正直に言ってしまうと、無理じゃなかろうかと思う。
でも逃げるのも無理な気がする。
だって、明らかにあの5体はこちらを目標にして走ってきている感じがするもん。
こんなところで迷っていたら、ダメなのは分かってはいるのだけど、俺は少し思案してしまった。
そんな俺を他所に、隣で不安気に声をかけていたと思ったミカヅキさんが、敵に向かい始める。
「行きますね」
いやいや、それは少し無謀じゃないの!?
すぐに俺は黒緋と翡吹に声をかけた。
「黒緋が先行して攪乱、翡吹は少し距離をあけて追撃して! 俺も黒緋と一緒に前に行くから! ミカヅキさんは、無理のない程度にラルルと一緒に戦ってください」
俺の指示に黒緋は、ワフ! と了承であろう返事をして駆け出す。翡吹もキュイ! と声を上げて少し距離を取って一緒に進む。俺も負けてられない。
そのまま敵との距離が近づく。
射程に入ったのか、敵の団体に向かい翡吹が「キュイーー!」と咆哮をあげると、5体居た敵のうち3体がその場で転んだ。
あんな攻撃もあるのか。ダメージ的にはそうでもないけど、敵を分断出来たのは僥倖だ。
それを確認してすぐに黒緋に指示を出す。
「黒緋! 翡吹が足止めした敵を更に足止めして! 先に来る2体は俺とミカヅキさんで先に仕留める! 翡吹は、様子を見て俺たちか黒緋の支援を! ミカヅキさん、俺と先に来る2体をやりますよ!」
「ワン!」
「キュイ!」
先に来る2体の横を通り過ぎ、後ろの3体に黒緋が向かう。
黒緋が横を素通りしたのを見て、先に来たランゴンが止まり通り抜けた黒緋に意識が向かった。
-----ラッキー! 黒緋に向かった今なら!
振り返った2体のランゴンに接敵する。先手必勝!
俺がそう思い、ランゴンに攻撃しようとした瞬間だった……
「敵を前に後ろを向くなど正気ですか?」
槍を一閃。
たったそれだけ。
え? なにこれ?
ミカヅキさんが、立ち止まったランゴン2体に槍を一閃したのだが、それだけで2体のランゴンはポリゴン片を煌めかせ消えていく。
って言うか、ミカヅキさん強すぎじゃないっ!?
レベルとか大して変わらないのに一撃なの!?
俺が唖然としてその光景を見ていると、黒緋が足止めをしていた3体の方に更に向かうミカヅキさん。我に返ってその後を追うけど……俺が接敵する頃にはポリゴン片が煌めいていた。
俺、何もしてないじゃん!!!!!????
「ジンク君、大丈夫でしたか?」
こっちに向き直ってそんな事を聞いてくるミカヅキさん。
貴女のおかげで、俺は無傷ですよ…… これ男としてどうなの……?
「ミカヅキさんのおかげで俺は無傷ですよ。というか、ミカヅキさん凄く強いですね……」
俺の言葉に人差し指を顎にあて、少し考えてから「そうなんですか?」と逆に聞いてきた。
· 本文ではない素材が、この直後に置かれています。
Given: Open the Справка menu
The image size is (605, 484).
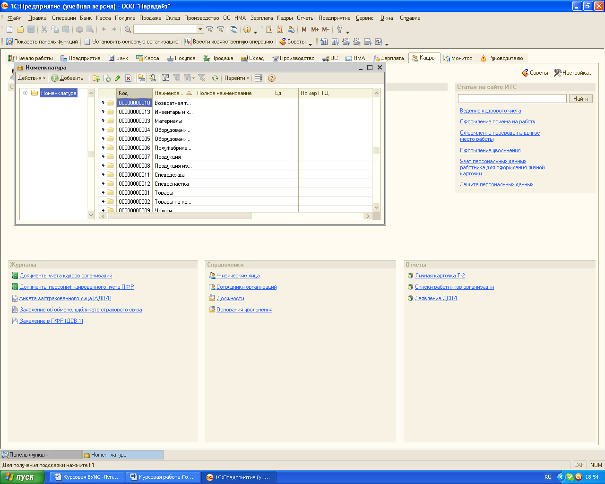Looking at the screenshot, I should 410,18.
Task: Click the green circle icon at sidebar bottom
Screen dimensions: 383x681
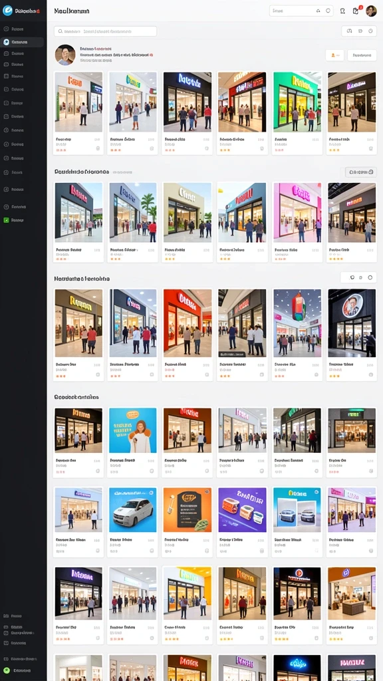Action: (6, 670)
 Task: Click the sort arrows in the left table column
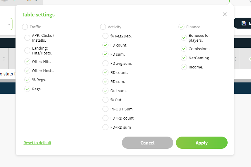coord(4,59)
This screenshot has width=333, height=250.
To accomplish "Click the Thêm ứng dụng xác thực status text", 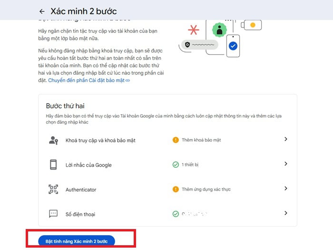I will tap(206, 190).
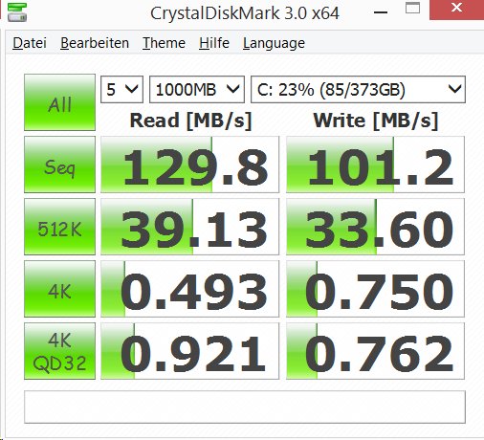Viewport: 484px width, 440px height.
Task: Click the CrystalDiskMark app icon in title bar
Action: (17, 12)
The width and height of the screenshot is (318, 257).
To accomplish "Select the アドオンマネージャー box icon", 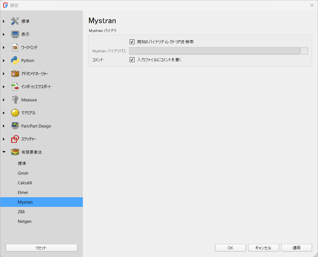I will coord(15,74).
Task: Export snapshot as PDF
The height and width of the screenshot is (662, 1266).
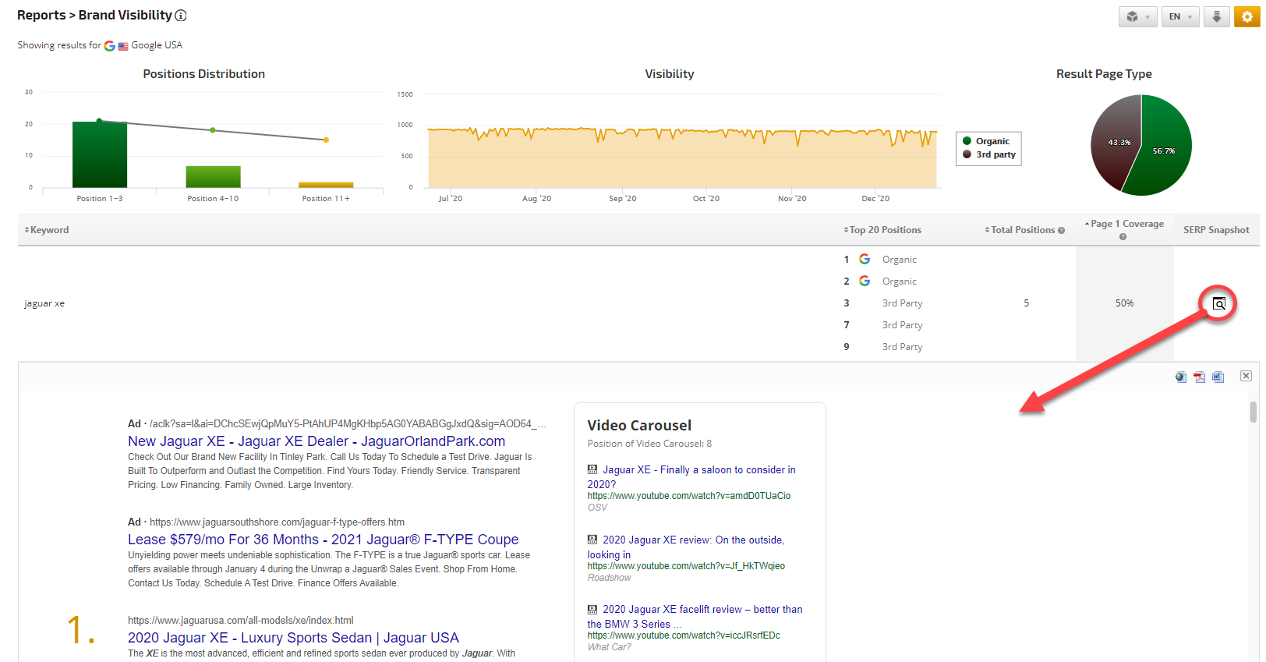Action: point(1200,377)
いやいや、そうですよ! 基本的にゲームでのレベルと言うのは絶対的基準である。レベル差が1つ違うだけでも普通のゲームだったのなら、かなり違う事になるだろう。
確かに、このMTOはVRMMOだから、レベル的な恩恵と言うのは、そこまでではないのかもしれないけど。
しかし、レベル的にほとんど変わらない、装備的にも変わらない。それでここまで攻撃力に差が出来る物なのだろうか?
もちろん種族的な差は、意外と馬鹿には出来ないだろうとは思う。
俺は『人族』であるのに対して、ミカヅキさんは『竜人族』だ。
『人族』である俺と『竜人族』であるミカヅキさんとは、ステータス的にはきっと大きな差があると思われるのだが、どうにも解せない。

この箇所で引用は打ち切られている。